>>>
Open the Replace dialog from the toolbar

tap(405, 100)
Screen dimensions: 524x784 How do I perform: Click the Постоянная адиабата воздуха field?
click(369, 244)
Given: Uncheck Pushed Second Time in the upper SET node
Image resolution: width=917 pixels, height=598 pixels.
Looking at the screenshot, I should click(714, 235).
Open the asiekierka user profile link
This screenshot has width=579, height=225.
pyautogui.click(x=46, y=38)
<<<
>>>
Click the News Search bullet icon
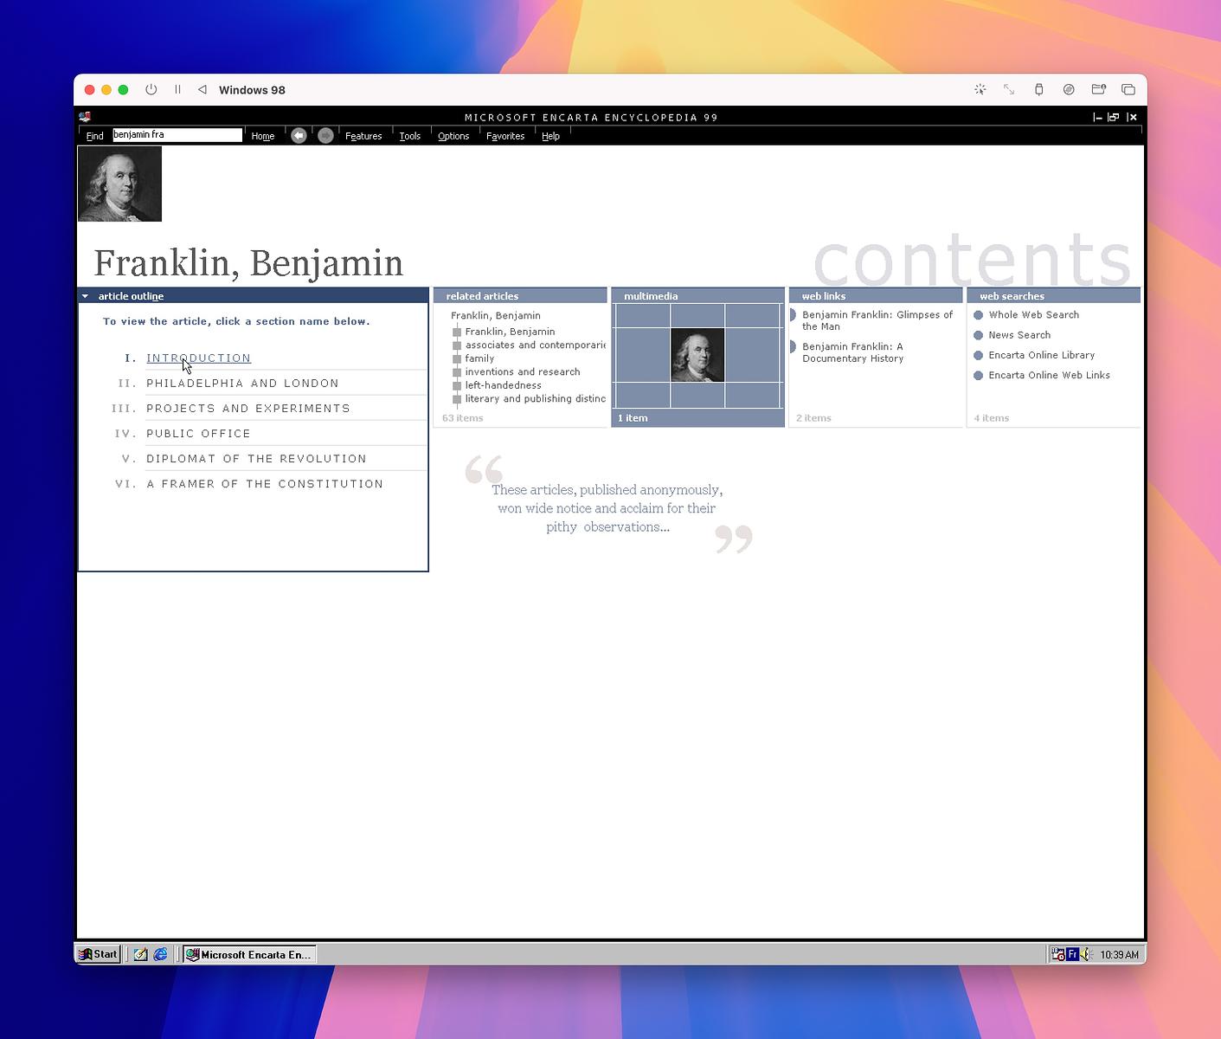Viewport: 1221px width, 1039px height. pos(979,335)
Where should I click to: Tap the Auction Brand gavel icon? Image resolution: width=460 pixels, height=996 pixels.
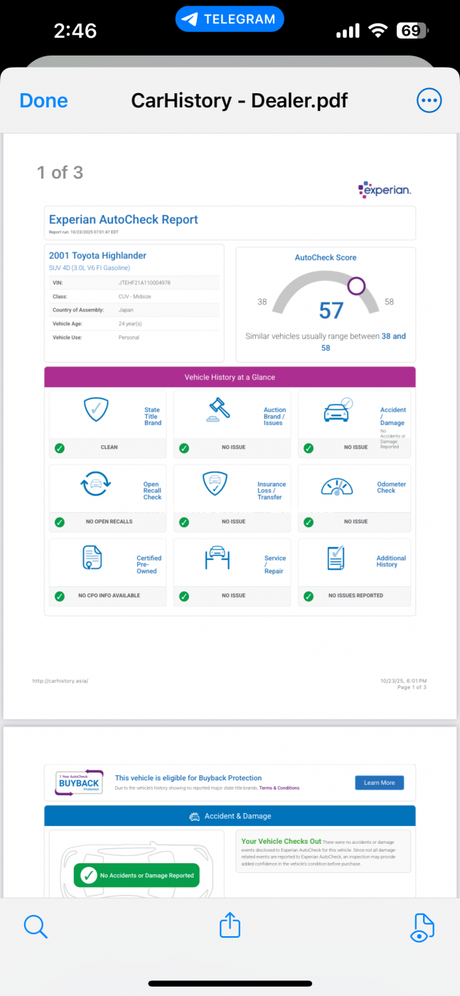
<<<
WHAT YOU WILL DO :: Take from the material above the lines running from the one with "Open the Replace dialog from the toolbar" through the one with "Given: Uncheck Pushed", and repeat them exactly, with nothing else.

RESULT FOR THIS TASK ::
Open the Replace dialog from the toolbar

tap(405, 100)
Screen dimensions: 524x784 How do I perform: Click the Постоянная адиабата воздуха field?
click(369, 244)
Given: Uncheck Pushed Second Time in the upper SET node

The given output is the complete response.